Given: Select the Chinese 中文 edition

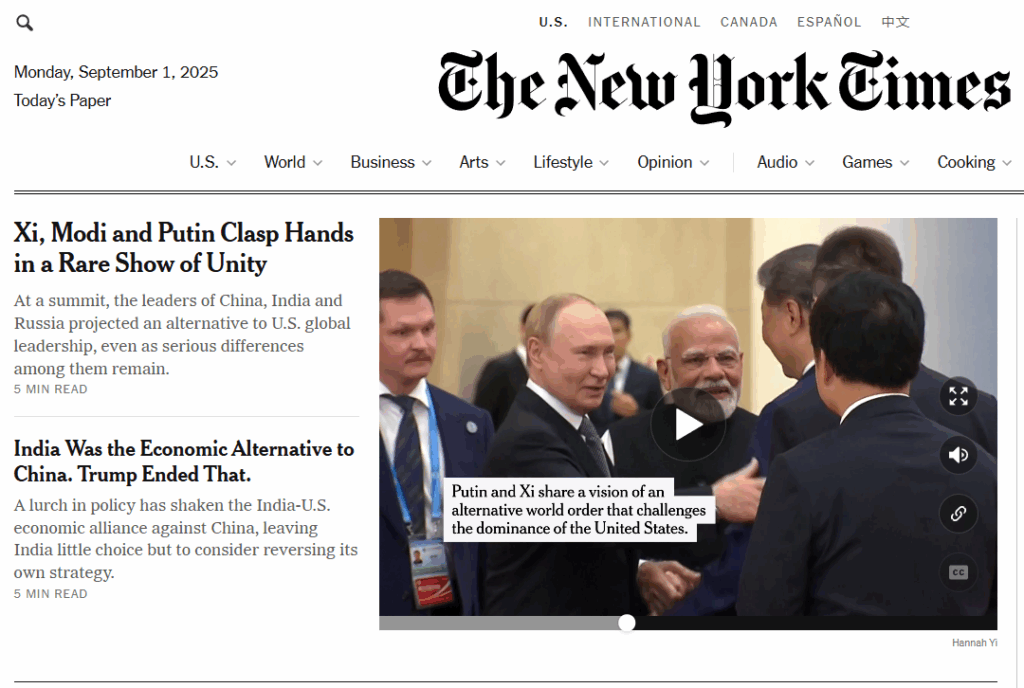Looking at the screenshot, I should point(895,22).
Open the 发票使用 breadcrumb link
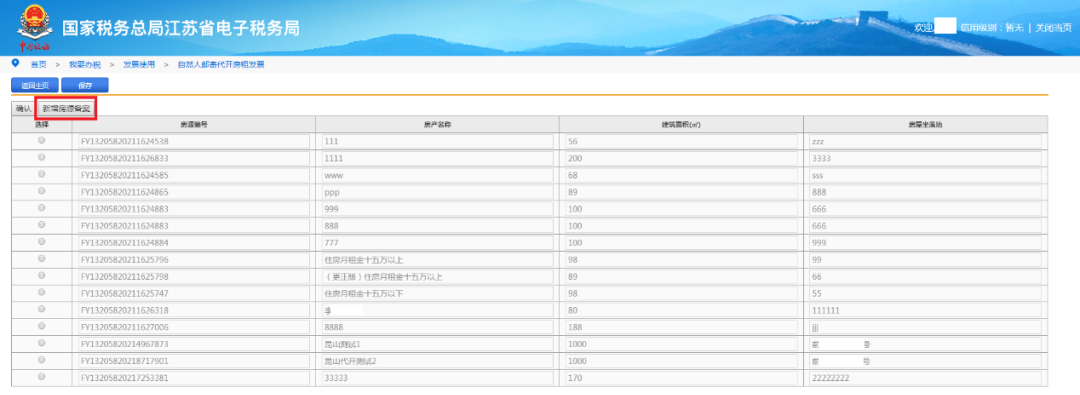This screenshot has width=1080, height=395. click(x=139, y=64)
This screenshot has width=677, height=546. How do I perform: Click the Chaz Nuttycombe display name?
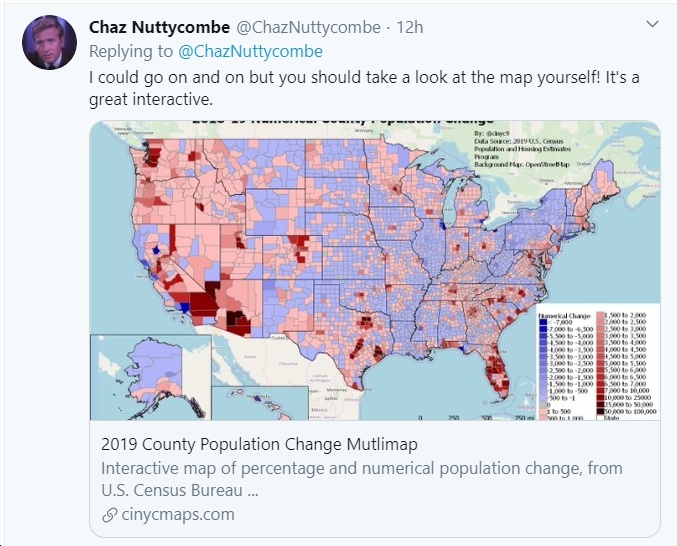[x=159, y=27]
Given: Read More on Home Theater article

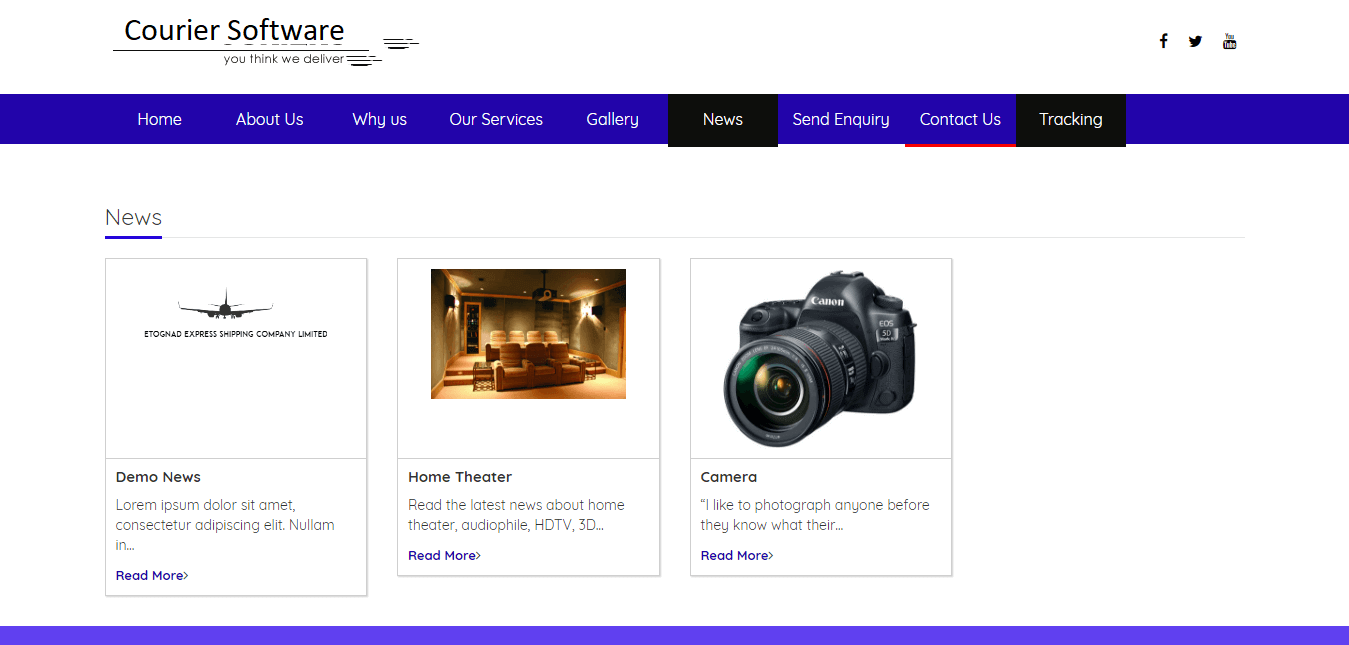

Your goal
With the pictures omitted, give every line above again exactly.

Problem solution
Given: Select the Chinese 中文 edition

Looking at the screenshot, I should point(895,22).
Open the 发票使用 breadcrumb link
This screenshot has width=1080, height=395. click(x=139, y=64)
This screenshot has width=677, height=546. How do I perform: Click the Chaz Nuttycombe display name?
[x=159, y=27]
Given: Read More on Home Theater article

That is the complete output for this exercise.